Ben aged five, not long after the walk around the castle with his father in the sunshine. Moving into the first year of primary school, Alex older, in the top year, about to go on to Secondary. Taking a dislike to Ben. He remembered being in the classroom and seeing his books had been pulled from his drawer, tossed onto the floor. No one ever found out who did it. Ben knew. It was Alex. It had always been Alex.

Being bullied was like an inverted friendship. He had developed a bizarrely inverted relationship with Alex. Whatever friendships he developed, Alex would try to take them away, warning them not to get involved with the Robertson kid. By the time Ben moved into secondary school, he’d gotten used to constantly watching over his shoulder, watching for the predator on his heels.

The worst thing was that Alex always held back. He never went too far. Ben might get a bruise, but only on his upper arm, occasionally his stomach, locations his parents were unlikely to spot and if they did spot them, they put them down to horseplay, not the violence of which only children are capable, the violence of the sadist. It was never a full fight, adults would have found out.

Ben’s hands gripped the steering wheel tighter as he drove through the Scottish countryside. The view was spectacular, the mist hanging in the valley, the loch next to him smooth as a millpond. There was no wind. Birds flew overhead, the trees were all the colours of autumn. Ben didn’t notice. He was too busy trying to calm himself down. This is why, he thought as he turned into a bend, heading gradually uphill. This is why he went away. Dealing with people meant dredging up the past. He would go and see his father, either to say his goodbyes or pay his respects. Then he would turn around and drive the four hundred miles back to his real home, his new home, the place where no one could get to him, where he could be alone and at peace.
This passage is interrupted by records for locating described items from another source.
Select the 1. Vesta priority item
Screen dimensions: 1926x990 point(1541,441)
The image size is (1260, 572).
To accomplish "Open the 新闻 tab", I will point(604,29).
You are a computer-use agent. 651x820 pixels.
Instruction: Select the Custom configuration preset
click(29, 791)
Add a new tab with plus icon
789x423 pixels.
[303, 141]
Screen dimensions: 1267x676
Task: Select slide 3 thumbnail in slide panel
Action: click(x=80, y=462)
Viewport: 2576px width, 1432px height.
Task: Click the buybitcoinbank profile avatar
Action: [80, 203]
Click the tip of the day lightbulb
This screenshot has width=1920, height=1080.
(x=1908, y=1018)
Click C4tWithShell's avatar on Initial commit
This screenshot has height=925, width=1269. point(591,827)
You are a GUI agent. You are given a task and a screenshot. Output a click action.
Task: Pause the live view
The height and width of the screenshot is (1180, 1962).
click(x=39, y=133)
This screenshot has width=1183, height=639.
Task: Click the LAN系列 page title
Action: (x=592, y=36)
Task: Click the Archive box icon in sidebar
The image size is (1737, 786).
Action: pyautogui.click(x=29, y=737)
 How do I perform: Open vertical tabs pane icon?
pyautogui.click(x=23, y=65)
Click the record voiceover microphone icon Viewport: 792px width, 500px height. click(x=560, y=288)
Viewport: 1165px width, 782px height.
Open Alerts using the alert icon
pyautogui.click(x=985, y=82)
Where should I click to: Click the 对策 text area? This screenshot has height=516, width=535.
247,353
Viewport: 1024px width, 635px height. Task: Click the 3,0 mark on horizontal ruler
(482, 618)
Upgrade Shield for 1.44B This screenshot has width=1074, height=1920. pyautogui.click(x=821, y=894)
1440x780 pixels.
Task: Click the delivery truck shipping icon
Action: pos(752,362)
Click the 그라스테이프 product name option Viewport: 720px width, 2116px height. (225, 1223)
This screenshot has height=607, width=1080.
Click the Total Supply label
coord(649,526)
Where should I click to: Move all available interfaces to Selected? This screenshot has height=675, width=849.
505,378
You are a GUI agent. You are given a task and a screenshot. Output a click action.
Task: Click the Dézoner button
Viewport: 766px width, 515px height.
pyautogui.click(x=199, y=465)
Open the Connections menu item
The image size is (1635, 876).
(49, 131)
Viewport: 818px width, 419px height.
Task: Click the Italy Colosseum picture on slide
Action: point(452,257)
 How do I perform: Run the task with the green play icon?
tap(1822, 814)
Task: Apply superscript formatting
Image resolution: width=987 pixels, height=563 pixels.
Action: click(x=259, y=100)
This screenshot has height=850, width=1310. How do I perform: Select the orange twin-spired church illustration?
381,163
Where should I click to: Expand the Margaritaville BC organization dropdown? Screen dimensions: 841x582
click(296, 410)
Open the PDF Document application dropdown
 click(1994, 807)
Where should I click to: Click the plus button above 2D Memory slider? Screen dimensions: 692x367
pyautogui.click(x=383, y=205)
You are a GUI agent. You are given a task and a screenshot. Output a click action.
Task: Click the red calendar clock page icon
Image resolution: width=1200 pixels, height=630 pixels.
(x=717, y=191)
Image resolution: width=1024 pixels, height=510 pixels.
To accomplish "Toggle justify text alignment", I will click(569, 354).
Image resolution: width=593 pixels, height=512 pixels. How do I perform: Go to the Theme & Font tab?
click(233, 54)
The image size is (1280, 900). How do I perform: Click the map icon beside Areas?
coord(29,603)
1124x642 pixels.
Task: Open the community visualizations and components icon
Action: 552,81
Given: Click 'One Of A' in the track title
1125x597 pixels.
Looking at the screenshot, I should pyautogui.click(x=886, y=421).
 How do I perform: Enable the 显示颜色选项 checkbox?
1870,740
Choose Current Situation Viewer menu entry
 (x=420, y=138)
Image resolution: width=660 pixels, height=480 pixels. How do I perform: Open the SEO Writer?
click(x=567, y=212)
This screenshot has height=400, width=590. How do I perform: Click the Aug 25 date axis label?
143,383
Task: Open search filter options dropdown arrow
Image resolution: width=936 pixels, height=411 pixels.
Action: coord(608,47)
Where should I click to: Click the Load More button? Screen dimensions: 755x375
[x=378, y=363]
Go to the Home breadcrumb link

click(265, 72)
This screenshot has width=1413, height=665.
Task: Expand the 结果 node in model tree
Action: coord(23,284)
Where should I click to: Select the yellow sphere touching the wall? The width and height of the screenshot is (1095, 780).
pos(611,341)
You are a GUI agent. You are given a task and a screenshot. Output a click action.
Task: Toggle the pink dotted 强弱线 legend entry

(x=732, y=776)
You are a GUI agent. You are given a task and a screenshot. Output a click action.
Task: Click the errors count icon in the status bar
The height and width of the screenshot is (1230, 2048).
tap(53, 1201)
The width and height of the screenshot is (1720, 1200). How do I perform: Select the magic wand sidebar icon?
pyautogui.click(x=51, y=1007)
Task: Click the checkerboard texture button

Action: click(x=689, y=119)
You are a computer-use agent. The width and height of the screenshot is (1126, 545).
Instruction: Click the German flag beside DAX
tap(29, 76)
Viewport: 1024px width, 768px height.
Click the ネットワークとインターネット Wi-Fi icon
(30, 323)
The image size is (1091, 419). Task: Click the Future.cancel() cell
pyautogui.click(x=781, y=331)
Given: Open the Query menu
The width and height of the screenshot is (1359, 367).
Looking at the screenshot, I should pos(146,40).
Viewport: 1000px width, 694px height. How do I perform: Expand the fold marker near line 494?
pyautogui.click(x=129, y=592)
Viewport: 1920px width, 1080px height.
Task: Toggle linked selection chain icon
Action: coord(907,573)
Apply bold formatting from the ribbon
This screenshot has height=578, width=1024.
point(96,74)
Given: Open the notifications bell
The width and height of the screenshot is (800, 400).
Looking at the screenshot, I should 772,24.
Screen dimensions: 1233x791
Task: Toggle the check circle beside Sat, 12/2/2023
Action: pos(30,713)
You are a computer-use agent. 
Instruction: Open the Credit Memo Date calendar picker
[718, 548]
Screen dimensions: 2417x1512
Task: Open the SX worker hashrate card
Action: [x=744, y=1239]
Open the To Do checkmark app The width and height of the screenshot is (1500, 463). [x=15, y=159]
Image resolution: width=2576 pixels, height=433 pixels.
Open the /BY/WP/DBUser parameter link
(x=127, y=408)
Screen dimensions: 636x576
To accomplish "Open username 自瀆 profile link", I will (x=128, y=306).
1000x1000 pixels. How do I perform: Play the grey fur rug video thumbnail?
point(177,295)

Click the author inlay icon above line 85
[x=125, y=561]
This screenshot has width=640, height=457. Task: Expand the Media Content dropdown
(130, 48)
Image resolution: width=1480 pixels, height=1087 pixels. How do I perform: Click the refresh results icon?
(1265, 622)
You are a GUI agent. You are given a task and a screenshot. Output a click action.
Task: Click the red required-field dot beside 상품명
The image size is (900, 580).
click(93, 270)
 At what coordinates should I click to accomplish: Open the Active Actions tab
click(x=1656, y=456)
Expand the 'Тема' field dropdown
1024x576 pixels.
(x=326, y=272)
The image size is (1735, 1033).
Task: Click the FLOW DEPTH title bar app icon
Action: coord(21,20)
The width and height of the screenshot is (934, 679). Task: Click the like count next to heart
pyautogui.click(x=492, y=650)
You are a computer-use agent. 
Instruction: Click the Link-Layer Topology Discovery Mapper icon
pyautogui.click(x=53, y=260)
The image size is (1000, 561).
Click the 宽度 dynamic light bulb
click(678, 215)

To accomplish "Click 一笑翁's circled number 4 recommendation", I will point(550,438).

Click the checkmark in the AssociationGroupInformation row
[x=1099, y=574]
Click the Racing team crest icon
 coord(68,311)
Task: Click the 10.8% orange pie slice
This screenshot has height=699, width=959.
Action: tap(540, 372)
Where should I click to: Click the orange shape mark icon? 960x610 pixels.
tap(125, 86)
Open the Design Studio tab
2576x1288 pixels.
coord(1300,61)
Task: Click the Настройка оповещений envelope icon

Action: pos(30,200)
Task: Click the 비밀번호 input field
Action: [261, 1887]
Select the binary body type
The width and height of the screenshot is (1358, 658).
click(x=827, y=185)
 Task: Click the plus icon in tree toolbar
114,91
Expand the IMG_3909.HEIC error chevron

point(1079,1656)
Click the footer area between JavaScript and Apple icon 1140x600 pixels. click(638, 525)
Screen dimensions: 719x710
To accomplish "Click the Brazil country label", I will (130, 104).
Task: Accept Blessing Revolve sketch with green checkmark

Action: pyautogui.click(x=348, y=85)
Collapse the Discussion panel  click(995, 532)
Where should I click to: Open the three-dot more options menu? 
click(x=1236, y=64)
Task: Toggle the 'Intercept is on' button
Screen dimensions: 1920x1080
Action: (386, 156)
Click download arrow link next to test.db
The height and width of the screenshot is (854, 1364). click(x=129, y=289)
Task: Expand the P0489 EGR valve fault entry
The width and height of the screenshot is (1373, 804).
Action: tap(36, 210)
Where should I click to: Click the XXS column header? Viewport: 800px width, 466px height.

He did his best not to think about getting involved with his mother, with stopping the sale of the castle. It wasn’t his battle. He’d failed against Alex before, he’d fail again.

He shook his head. He wasn’t a child anymore. He was an adult. He was tougher than he’d ever been, years of solitary life with no one to rely on had made sure of that. But just the thought of what happened with Zoë made him regress. Get down there, see his father, get out. If the castle was going to be sold, so what? It didn’t affect him. I’m looking after it for you. No, he thought. Just drive, don’t think. He turned the radio up, the sound of Queen’s Bohemian Rhapsody blasting out of the speakers. He hoped it would drown out his thoughts. It didn’t.